TASKS TO CARRY OUT>
1. Copy everything in the article on the pandemic's third wave from "The third wave of" down to "with the second?".
2. Name every person mentioned by name in the article on the pandemic's third wave.
3. Answer these questions from the article on the pandemic's third wave.
(a) Which population did the first wave target?
(b) What age group does Joe Biden plan to vaccinate?
(c) Which school are Temitope Fisayo and Sonia Tsukagoshi from?

PROVIDED TEXT>
The third wave of the pandemic is likely to target children, fear experts. And we should act now
The question often asked: Why is the medical fraternity so worried about the third wave when they have grossly failed to deal with the second?
To answer this question one has to consider the coronavirus and its various mutations as a thinking being—that’s bent upon posing an existential challenge to humanity. In the past, variants and mutations indicate that it’s trying to outsmart humans—or the scientific establishment all over the world. Broadly, the trend has been, as has been established by various studies, and also indicated by trends, as case profiles, that the first wave targeted the elderly populations, while the second wave was rather indiscriminate—a study in Delhi revealed that half of the causality was within the age group of 18 to 41 years.
Also, children, below 18 years, will remain a segment of the population that will remain unvaccinated and therefore an easy target for the pandemic. That is why US President Joe Biden has already declared his plans to vaccinate the population that falls in the age group of 12 to 15 years. “We need you all to get vaccinated,” he stressed in his later Instagram post, kids 12 and up can now get the Pfizer COVID-19 vaccine. Go to vaccines.gov and find a vaccine near you.”
One of the early correspondence of Temitope Fisayo and Sonia Tsukagoshi of King’s College London School of Medicine, Guy’s Campus, London, explains the three waves of Covid-19 based on the UK experience. The three waves are basically about how “the virus manifests over different time frames” and the pandemic will not necessarily be over “until we are through the impact of the ‘third wave’ of the Covid-19 pandemic.”
In the first wave, “deaths and disability are directly linked to Covid-19” while “untold number of people are living with the lasting aftermath of a severe acute respiratory syndrome coronavirus 2 infection—for some, even mild Covid-19 can be debilitating for months on end, even after they are clinically cured of the infection.”
The second wave is about those who “will suffer in the medium-term due to measures taken to limit the spread of Covid-19” like those who delay presenting to healthcare facilities for fear of Covid-19 infection; those with progressive diseases whose appointments are rescheduled; and those who miss routine screening.

(Records from a data source)
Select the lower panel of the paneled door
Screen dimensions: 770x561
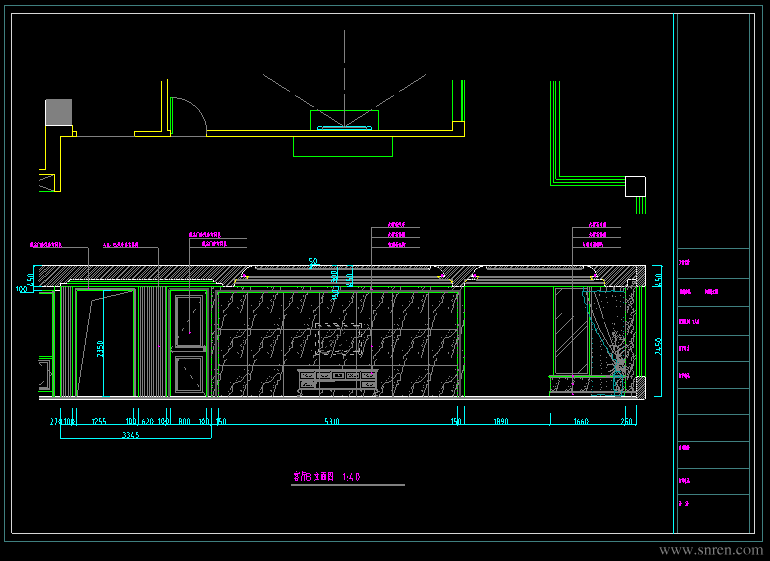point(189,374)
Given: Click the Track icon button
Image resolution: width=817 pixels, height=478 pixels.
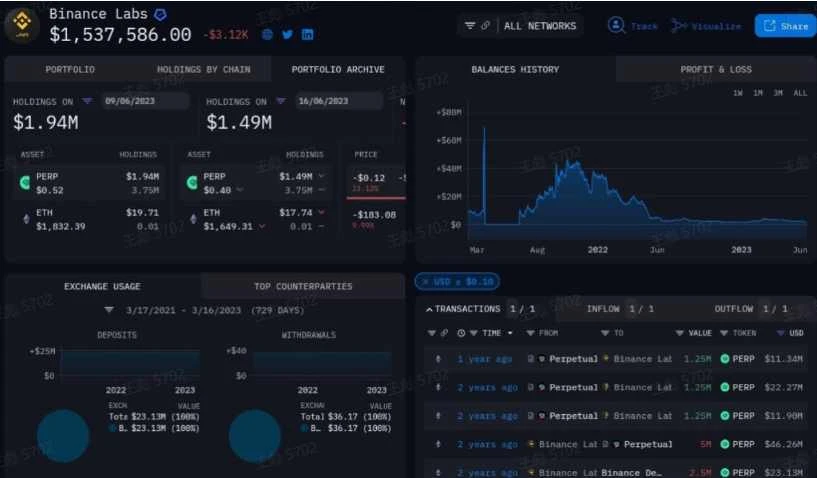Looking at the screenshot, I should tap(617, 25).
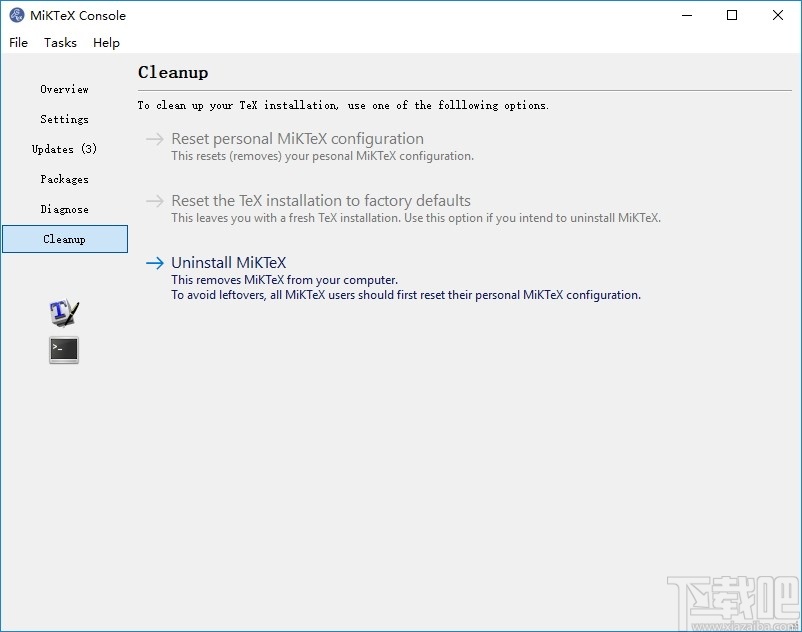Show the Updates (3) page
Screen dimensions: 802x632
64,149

OUTPUTS FOR THE TASKS>
1.
The third wave of the pandemic is likely to target children, fear experts. And we should act now
The question often asked: Why is the medical fraternity so worried about the third wave when they have grossly failed to deal with the second?

2.
Joe Biden
Temitope Fisayo
Sonia Tsukagoshi

3.
(a) The elderly populations.
(b) The age group of 12 to 15 years.
(c) King's College London School of Medicine, Guy's Campus, London.